|
Gatra omor 41/IV, 29 Agustus 1998 ACEH
Membongkar Kubur Membakar Rumah Jagal
Lokasi kuburan massal di Aceh mulai digali. Komnas HAM berhasil menemukan puluhan kerangka dalam satu lubang. ABRI minta maaf, dan mulai menarik pasukannya.
INI pembunuhan! Ini pembunuhan! Catat! Ini bukan fitnah dari LSM atau media massa. Ini Baharudin Lopa yang bilang!" seru Baharudin Lopa dengan dahi berkerut. Sekretaris Jenderal Komisi Nasional Hak Asasi Manusia (Komnas HAM) itu geram saat melihat potongan tulang manusia berserakan di dalam lubang yang digali di bukit Ujong Salam, Desa Seuntang, Aceh Utara.
Dari satu lubang itu, ditemukan lima tengkorak utuh, dan 12 pasang tulang kaki manusia. Selain itu, penggalian pada Sabtu pekan lalu itu juga menemukan beberapa "aksesori" pembantaian. Misalnya, kain penutup muka, potongan tali untuk mengikat tangan, celana panjang, dan celana dalam yang dipakai korban.

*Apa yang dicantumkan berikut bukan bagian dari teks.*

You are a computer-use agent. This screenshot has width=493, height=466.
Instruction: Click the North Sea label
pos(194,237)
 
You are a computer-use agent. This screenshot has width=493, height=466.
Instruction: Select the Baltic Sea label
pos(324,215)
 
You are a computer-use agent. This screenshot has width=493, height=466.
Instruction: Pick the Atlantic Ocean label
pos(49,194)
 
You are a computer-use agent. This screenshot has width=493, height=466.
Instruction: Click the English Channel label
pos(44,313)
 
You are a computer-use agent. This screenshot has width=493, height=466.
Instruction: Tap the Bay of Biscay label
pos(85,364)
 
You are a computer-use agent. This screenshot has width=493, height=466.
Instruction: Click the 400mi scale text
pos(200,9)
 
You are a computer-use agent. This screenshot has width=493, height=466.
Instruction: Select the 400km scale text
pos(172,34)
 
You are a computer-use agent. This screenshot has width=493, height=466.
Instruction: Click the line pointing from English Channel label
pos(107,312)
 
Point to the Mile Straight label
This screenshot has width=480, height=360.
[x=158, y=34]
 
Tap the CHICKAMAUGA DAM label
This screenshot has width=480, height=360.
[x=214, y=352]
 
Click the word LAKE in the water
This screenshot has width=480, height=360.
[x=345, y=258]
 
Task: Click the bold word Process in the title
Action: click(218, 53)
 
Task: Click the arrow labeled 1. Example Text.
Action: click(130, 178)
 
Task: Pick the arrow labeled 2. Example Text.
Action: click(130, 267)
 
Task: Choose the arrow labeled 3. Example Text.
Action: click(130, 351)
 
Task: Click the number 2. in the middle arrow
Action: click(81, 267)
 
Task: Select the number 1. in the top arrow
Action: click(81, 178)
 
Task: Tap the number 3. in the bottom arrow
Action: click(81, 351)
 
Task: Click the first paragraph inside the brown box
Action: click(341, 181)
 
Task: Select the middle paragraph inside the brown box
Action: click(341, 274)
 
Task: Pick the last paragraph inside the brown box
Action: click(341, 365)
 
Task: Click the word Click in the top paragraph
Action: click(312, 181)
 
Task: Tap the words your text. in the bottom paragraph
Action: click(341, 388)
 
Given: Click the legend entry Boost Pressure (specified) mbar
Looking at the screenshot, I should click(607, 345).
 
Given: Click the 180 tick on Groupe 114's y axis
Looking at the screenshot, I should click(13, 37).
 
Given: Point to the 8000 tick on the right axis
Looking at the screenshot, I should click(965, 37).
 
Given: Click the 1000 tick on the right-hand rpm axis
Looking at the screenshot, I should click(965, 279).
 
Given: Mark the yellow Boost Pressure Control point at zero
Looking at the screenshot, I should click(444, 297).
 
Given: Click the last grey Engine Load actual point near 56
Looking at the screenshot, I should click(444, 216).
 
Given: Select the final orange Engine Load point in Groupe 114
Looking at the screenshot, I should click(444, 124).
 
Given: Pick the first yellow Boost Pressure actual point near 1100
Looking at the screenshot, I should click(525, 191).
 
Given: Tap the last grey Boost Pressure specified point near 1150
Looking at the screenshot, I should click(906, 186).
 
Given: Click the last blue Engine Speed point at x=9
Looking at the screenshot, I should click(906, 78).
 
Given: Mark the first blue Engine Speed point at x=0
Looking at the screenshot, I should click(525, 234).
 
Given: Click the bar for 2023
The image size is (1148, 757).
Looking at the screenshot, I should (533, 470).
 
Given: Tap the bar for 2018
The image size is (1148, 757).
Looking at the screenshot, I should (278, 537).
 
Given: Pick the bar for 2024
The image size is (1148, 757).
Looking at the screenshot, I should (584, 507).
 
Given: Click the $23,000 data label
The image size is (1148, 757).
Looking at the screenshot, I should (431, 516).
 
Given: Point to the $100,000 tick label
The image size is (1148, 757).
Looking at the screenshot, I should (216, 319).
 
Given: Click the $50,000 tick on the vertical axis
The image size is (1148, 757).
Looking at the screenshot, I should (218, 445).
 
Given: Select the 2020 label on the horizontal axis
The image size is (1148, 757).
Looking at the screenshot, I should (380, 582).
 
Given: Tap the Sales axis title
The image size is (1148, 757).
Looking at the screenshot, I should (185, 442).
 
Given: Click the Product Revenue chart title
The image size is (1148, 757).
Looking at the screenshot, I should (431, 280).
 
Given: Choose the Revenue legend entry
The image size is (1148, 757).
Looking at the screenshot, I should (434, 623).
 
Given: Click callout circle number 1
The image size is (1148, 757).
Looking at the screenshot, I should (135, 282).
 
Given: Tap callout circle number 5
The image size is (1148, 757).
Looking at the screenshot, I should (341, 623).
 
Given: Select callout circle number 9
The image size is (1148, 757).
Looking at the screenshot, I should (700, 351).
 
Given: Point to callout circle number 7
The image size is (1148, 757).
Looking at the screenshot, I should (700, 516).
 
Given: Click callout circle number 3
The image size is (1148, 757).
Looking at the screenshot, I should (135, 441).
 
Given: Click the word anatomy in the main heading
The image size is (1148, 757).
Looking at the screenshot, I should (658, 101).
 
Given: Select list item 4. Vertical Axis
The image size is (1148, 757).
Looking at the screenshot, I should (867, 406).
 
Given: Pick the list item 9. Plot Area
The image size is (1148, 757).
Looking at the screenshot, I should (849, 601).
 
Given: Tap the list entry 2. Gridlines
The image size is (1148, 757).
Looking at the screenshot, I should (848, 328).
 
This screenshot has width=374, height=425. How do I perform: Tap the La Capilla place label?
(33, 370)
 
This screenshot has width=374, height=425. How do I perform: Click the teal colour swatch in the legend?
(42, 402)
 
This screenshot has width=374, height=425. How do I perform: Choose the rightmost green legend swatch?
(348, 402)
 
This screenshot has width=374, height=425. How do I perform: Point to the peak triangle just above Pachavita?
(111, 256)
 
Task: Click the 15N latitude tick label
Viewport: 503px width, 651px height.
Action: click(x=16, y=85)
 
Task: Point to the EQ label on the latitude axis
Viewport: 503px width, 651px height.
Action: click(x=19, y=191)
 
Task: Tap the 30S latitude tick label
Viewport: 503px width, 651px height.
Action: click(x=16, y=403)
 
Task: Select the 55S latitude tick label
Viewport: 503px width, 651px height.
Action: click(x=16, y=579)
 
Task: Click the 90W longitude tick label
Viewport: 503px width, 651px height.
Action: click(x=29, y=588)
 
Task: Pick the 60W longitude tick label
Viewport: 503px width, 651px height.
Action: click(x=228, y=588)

Memang, sejak Kamis pekan lalu, tim Komnas HAM terjun langsung ke Pidie, Aceh Utara, dan Aceh Timur, dalam rangka mengumpulkan bukti-bukti kasus pembantaian di Aceh. Dalam tim itu Lopa didampingi Koesparmono Irsan, M. Salim, dan Soegiri. Tim ini dipandu Ketua Presidium Forum LSM (Lembaga Swadaya Masyarakat) Aceh, Abdul Gani Nurdin, yang pertama kali mengungkap pembantaian massal tersebut.
Kuburan massal di Desa Seuntang itu terletak 50 kilometer dari Lho'seumawe. Menurut penuturan warga setempat, lokasi pembantaian di Bukit Ujong Salam, yang juga dikenal dengan sebutan Bukit Seuntang itu, dibuat sekitar tahun 1991. Saat itu, di Bukit Seuntang sedang ada proyek pembuatan saluran irigasi, yang digarap kontraktor PT Sac Nusantara. Aparatur keamanan lalu meminjam alat berat milik kontraktor untuk membuat enam lubang berukuran 3 x 3 meter, dengan kedalaman lima meter.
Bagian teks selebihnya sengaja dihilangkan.